Plurrrr

week 49, 2025

Coyote Hills

Clay Edison has left behind the Alameda County coroner’s office to strike out on his own as a private investigator. He’s perfectly happy working low-stakes embezzlement cases—that is, until PI Regina Klein calls him with a mystery only he can solve. The son of a wealthy couple has washed up dead on the shores of San Francisco Bay with drugs in his system and a head injury. The police are calling it an accident. But the parents are adamant something’s not right—and as Clay digs deeper, he uncovers a horrifying tangle of betrayal and lies.

Originally I planned to work some on tumblelog in the afternoon but… the Fusion drive of my Mac Mini Late 2014 had died. So I started to recover a Time Machine backup on a 2TB external hard drive. As this would take many hours I started reading in Coyote Hills, Clay Edison book 6 by Jonathan Kellerman and his son, Jesse Kellerman.

Until Dawn (2025)

A group of friends trapped in a time loop, where mysterious foes chase and kill them in gruesome ways, must survive until dawn to escape it.

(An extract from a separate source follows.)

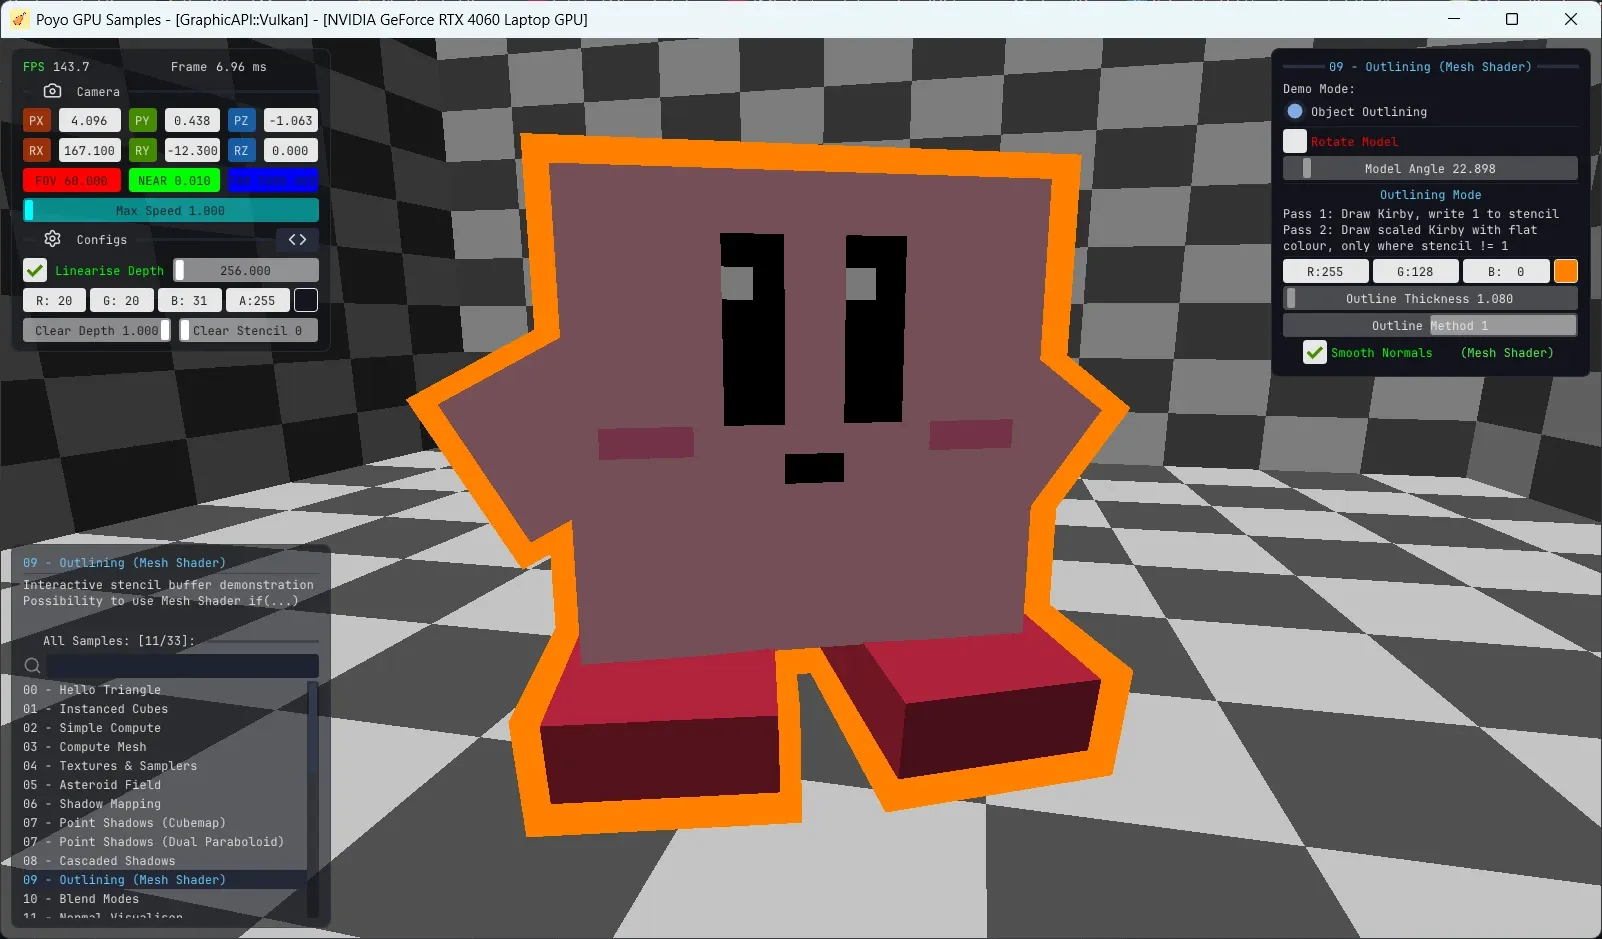Click the red FOV 60.000 field
Screen dimensions: 1602x939
[x=72, y=181]
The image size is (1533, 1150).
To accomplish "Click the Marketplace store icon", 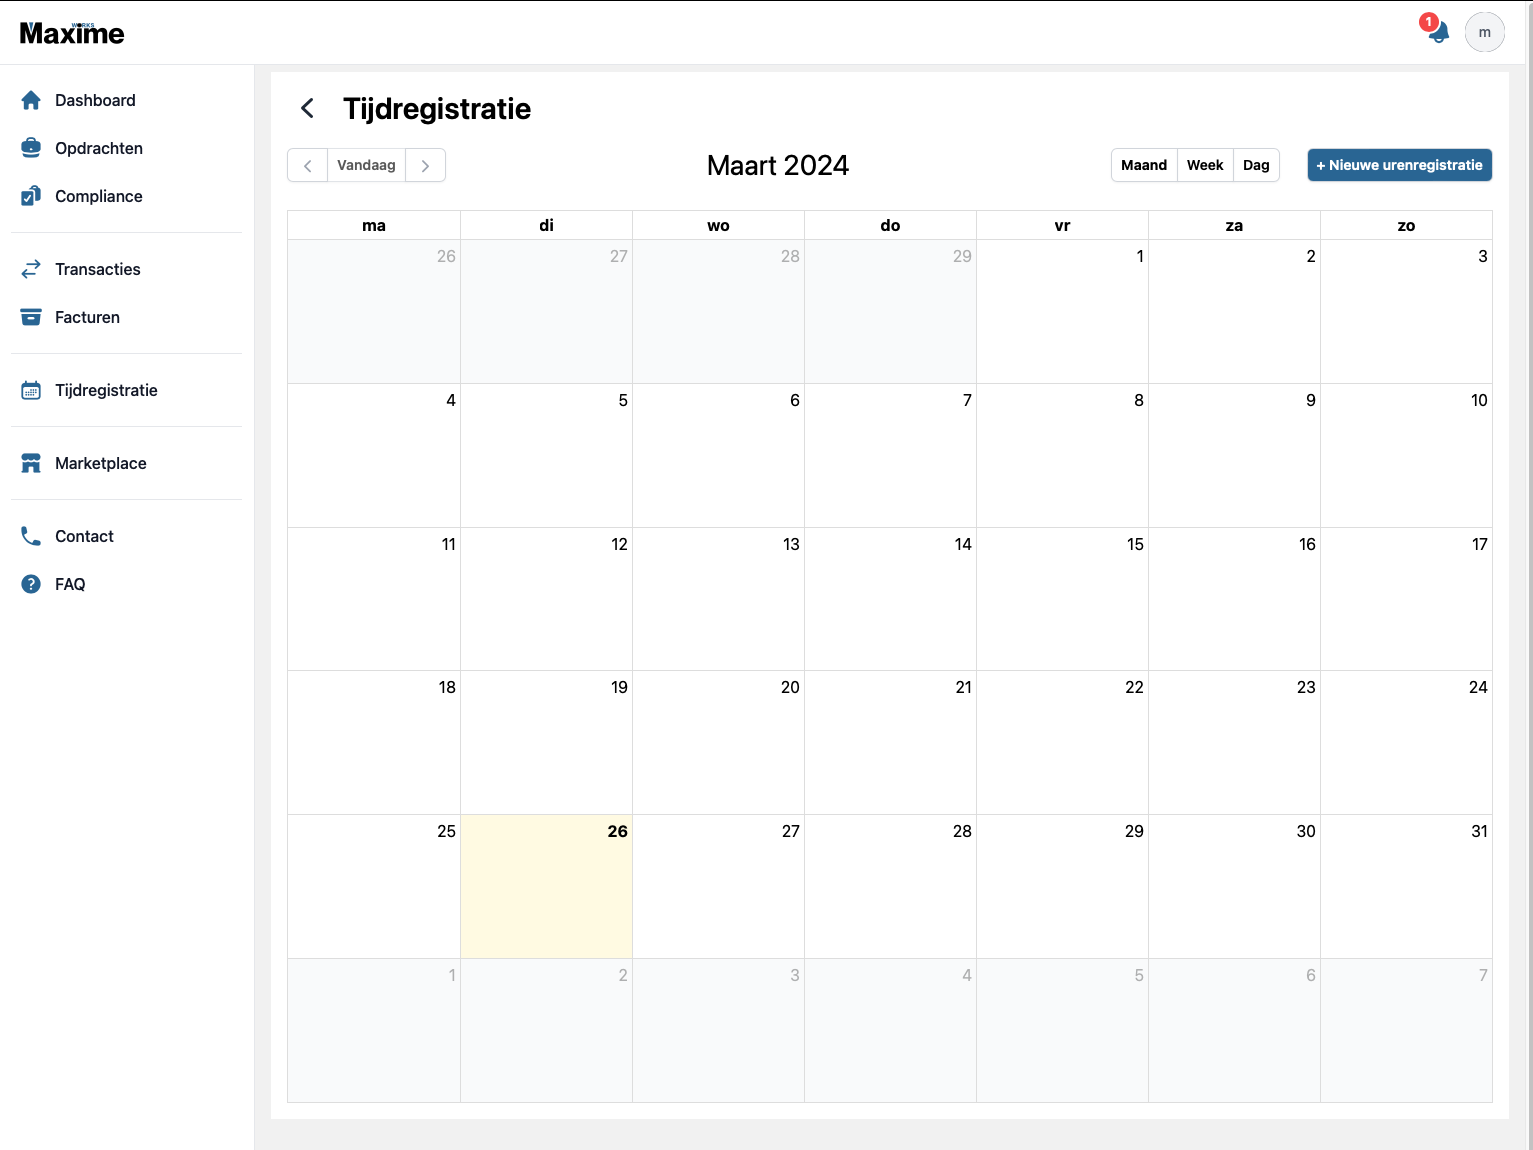I will [31, 463].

In the evening Alice and I watched Until Dawn. I liked the movie and rate it a 7 out of 10.

21 Jump Street (2012)

A pair of underachieving cops are sent back to a local high school to blend in and bring down a synthetic drug ring.

In the evening Alice and I also watched 21 Jump Street. I liked the movie and rate it a 7 out of 10.

Evil Bones

Small creatures—a rat, a rabbit, a squirrel—have been turning up throughout Charlotte, North Carolina, mutilated and displayed in a bizarre manner. But one day, as Tempe is relaxing at home alongside her aimless, moody great-niece Ruthie, she’s diverted by a disturbing call. The perp is upping the ante. This find could be human.

Tempe visits the scene and discovers that the victim is a dog. Someone’s pet. As one who has always found animal cruelty abhorrent, Tempe agrees to help apprehend the person responsible, and she acquires an equally outraged ally in semi-retired homicide detective Erskine “Skinny” Slidell. Needing a better understanding of possible motives, Tempe seeks input from a forensic psychologist. The doctor has no definitive answer but offers several possibilities, warning that the escalating pattern of aggression suggests even more macabre discoveries—and a shift in the perp’s focus to humans.

And then it happens. A woman is found disfigured and posed in a manner that mimics the animal killings. Subsequently, people Tempe cares about begin to go missing until it becomes clear she is being taunted, the target in a sick game that has her and Slidell racing against a ticking clock and facing a terrifying question: “What is pure evil?”

In the evening I started in Evil Bones a Temperance Brennan novel by Kathy Reichs.